Ministry With College Students


First Focus

Ministry With College Students

With 80,000 college students flooding Leon County in the Fall and Spring, we know the fields are white unto harvest. If we visit the FSU, FAMU, or TCC campuses, we’ll find a variety of spiritual perspectives. According to Stephen Lutz, students today express their faith in five different ways. I’ve adapted his categories below:

  1. Committed. These are the average church hopping students you see on Sunday morning. They’ve grown up in a church, get involved typically in some sort of Christian campus group, and eventually plug into a church. They’re generally looking for a church that either meets their needs or is completely different from their church of origin.
  2. Unchurched. These are spiritual students but have grown disaffected by the church. They probably had some sort of church experience as a child but either because of problems with churches or difficulties in their lives, they’re in church drift.
  3. Apathetic. These simply don’t care one way or the other about church, but they are very interested in service and “making a difference” in the world. They’re likely more involved in fraternities, sororities, and service groups that allow them to give back and share. Sunday mornings are optional.
  4. Suspicious. These people have likely never been to anything related to church, but they are interested in talking about faith matters.
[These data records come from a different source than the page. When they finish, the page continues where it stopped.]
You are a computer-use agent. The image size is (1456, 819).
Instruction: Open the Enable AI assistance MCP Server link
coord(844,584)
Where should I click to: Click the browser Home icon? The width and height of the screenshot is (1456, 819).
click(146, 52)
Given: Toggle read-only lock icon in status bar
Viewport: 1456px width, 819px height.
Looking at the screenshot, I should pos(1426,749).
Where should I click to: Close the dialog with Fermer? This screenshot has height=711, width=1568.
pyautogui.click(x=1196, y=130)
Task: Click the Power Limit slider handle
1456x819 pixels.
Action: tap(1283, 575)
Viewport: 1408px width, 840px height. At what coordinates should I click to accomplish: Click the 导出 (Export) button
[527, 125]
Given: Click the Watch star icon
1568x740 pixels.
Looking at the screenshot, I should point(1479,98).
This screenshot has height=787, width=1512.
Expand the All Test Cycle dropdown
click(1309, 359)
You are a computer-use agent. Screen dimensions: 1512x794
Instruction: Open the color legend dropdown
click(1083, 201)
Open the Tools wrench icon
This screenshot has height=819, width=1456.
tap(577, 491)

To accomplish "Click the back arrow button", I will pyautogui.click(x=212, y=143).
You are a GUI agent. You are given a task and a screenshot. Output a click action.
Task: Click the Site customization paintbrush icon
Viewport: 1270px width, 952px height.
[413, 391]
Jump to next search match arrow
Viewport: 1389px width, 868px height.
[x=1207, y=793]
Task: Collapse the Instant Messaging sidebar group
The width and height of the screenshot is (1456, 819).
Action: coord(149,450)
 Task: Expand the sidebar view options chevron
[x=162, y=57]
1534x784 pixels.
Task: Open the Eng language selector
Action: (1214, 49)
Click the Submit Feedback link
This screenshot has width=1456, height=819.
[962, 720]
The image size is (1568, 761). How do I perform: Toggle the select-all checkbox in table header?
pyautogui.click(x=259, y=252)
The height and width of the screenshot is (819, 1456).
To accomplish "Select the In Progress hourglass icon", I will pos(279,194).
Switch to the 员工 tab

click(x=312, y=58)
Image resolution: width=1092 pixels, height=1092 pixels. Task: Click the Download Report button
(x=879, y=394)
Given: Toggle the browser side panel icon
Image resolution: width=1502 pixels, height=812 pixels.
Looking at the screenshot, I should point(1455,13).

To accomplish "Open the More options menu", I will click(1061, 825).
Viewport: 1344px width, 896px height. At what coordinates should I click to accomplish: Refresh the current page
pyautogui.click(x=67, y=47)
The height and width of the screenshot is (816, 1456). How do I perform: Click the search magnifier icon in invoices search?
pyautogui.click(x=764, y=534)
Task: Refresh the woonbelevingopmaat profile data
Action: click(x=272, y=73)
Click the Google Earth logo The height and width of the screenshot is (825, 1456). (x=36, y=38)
They’re curious, articulate, and quite convinced of what they believe. Rarely do they believe in what you believe, but they’ll talk about it.
  5. Negative. These are either openly atheistic, involved in other religions, or just hostile to faith.

On an average Sunday, you’ll likely see category one or two at First Baptist. They’re interested, engaged, and have been invited by someone else. First Baptist Church has a responsibility to all five kinds of students. Ministry with categories 3-5 is much different than the approach to categories 1-2. It requires prayer, empowerment by the Holy Spirit, strategic relationships, and a supportive church family.

If it sounds complicated, it is. As Lutz suggests, we need an approach that goes deep and out. People need to dig deeply with college students through authentic meaningful relationships that are rooted in scripture and the incarnational life of Jesus. We need to extend outward to offer service and mission that meets categories 3-5 in their world.

In the early church, they learned from the apostle Paul what college ministry was like. When Paul visited the scholars on Mars Hill in Acts 17, he found a variety of altars to various gods. As a church family, we have much to learn about college ministry and the nuanced approach that it takes for this generation. The good news is that we have Zach Allen. This weekend, Zach leads a “Go Week” mission to college students on our own Mars Hill. Zach has a great vision for all the students on our campuses, and we have an exciting team of students and caring adults who are working with these students. Pray for them, and support their efforts.